C’est une présence de tous les instants. On ne voit pas tout le monde en présentiel, mais il y a toujours un contact régulier. Avec un support agréable pour aller chercher de la compétence. C’est Antoine (Sibierski, directeur sportif) qui a cette connexion en direct et qui filtre tout ça pour me mettre dans les meilleures conditions. Il est ultra important dans sa capacité à m’octroyer les meilleures choses venant de leur part. Il y a beaucoup de ressources en tout cas.
À titre personnel, il y a quelque temps, ton nom avait été pourquoi pas annoncé en Ligue 1. Tu n’avais rien eu après ton départ de Guingamp en mai. Est-ce que ça a pu te faire mal ?

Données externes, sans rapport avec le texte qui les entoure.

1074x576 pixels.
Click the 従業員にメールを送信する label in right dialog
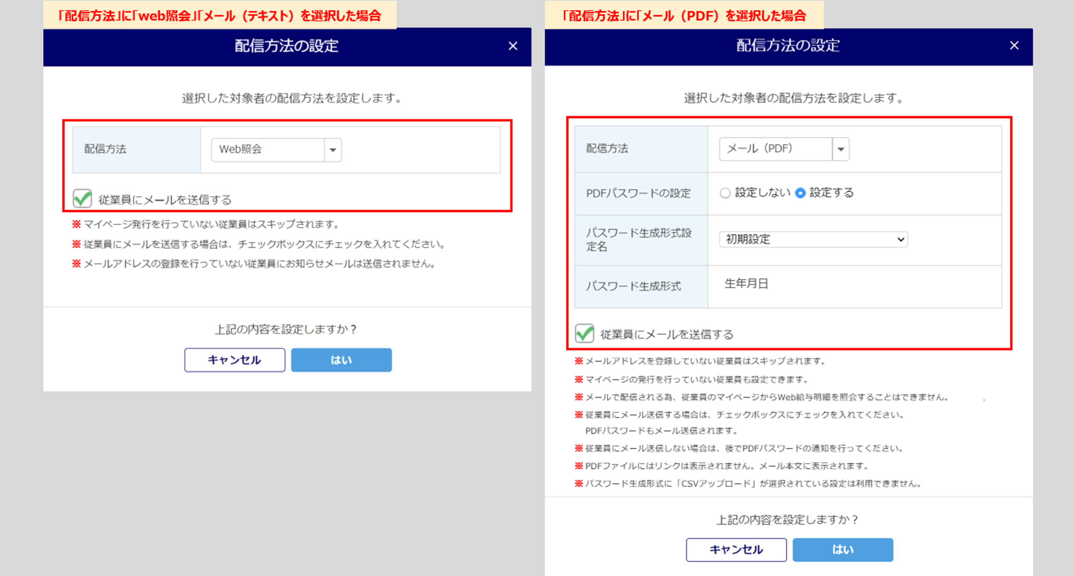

Non, non, bien au contraire. Bien sûr qu’on y aspire tous un jour. Moi le premier. Je ne l’ai jamais caché. Quand j’étais adjoint à Reims, c’était déjà le cas. Même chose quand j’entraînais les U19 de Lille. Ce qui compte pour moi, et un peu à l’image de ce qu’on a construit ici et à Guingamp, c’est de fonctionner étape par étape. Continuer à s’enrichir pour arriver dans les meilleures conditions. J’ai balayé pas mal de rôles et de choses qui me font avancer chaque jour. Ce qui compte, c’est d’aller le chercher. Et de ne pas attendre. Je suis hyper épanoui. Tous les matins, je me lève et j’arrive au club avec une grande énergie. C’est quelque chose qui m’anime.
Tu es passionné de hippisme : as-tu trouvé ton terrain de jeu à Troyes ?
Non, ce n’est pas l’endroit le plus propice pour les hippodromes ou ce genre de choses. Mais je t’avoue ne pas avoir forcément le temps, donc ça m’arrange bien. Je préfère lire beaucoup. Troyes est une ville très sympa, très simple, qui colle un peu à ce que je suis. Je m’y sens bien.